◆ **RICHIESTA SCRITTA**
Puoi ricopiare fedelmente il passo del testo su Macario che comincia con le parole "Quando nel gennaio" e si ferma dopo "una evoluzione interdipendente."?

◆ **TESTO DI LETTURA**
■ ■ ■
Quando nel gennaio 2002 ho costituito l’Associazione Culturale Macario Celebrazioni mi sono reso conto di quanto mio padre sia massicciamente e differentemente presente nell’immaginario collettivo, come tutta la sua carriera sia un puzzle intessuto con il suo pubblico e vada considerata: una evoluzione interdipendente.
Quando otteneva un successo diceva «Mi trovo in un momento magico». Analizzando la sua carriera, quel momento magico in crescendo mio padre lo ha gestito per oltre cinquant’anni, considerando i cambiamenti sociali, le oscillazioni e i mutamenti del gusto della gente, sacrificando per il pubblico le sue ambizioni e quindi contenendo, se non limitando, le sue capacità interpretative. Fin da piccolo è abituato al pubblico di cui, con il tempo, coglierà gli umori, le differenze percettive di serata in serata, di città in città, di regione in regione. Imparando, attraverso le infinite variazioni dei tempi comici e l’uso discreto dei vari dialetti, a catturarlo e farlo suo.
■ ■ ■
◆ **MATERIALE GREZZO**
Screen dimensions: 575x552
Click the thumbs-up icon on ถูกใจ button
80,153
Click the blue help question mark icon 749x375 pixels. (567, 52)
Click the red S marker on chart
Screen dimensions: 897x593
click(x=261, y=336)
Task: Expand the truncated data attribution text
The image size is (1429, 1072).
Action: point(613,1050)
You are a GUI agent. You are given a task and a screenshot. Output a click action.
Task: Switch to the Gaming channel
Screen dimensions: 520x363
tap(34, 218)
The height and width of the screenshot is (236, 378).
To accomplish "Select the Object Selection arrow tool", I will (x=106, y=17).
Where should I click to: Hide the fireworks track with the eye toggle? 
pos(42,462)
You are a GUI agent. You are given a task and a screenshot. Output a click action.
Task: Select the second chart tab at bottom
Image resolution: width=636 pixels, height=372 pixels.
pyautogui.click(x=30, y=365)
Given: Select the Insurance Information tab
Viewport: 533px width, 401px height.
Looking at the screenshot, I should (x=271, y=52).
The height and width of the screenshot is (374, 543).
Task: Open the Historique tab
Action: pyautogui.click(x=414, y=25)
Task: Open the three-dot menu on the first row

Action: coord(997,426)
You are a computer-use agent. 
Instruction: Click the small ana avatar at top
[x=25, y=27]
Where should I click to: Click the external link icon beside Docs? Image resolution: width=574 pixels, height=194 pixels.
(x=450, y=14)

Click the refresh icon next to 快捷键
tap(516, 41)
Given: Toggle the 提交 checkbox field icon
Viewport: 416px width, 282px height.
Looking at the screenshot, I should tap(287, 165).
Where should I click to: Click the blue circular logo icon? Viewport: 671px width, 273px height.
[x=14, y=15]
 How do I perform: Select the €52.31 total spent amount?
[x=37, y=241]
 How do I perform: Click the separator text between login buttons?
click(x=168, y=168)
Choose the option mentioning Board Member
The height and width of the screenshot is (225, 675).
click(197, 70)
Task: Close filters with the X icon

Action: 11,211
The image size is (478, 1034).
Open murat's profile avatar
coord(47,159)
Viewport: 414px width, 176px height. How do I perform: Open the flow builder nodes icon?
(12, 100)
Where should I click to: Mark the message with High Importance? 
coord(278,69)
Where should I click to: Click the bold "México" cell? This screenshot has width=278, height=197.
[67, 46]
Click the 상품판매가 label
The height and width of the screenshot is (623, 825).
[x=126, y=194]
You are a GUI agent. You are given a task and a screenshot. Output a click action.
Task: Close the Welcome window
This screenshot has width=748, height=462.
■ ■ ■
◆ **ESERCIZIO SVOLTO**
Quando nel gennaio 2002 ho costituito l’Associazione Culturale Macario Celebrazioni mi sono reso conto di quanto mio padre sia massicciamente e differentemente presente nell’immaginario collettivo, come tutta la sua carriera sia un puzzle intessuto con il suo pubblico e vada considerata: una evoluzione interdipendente.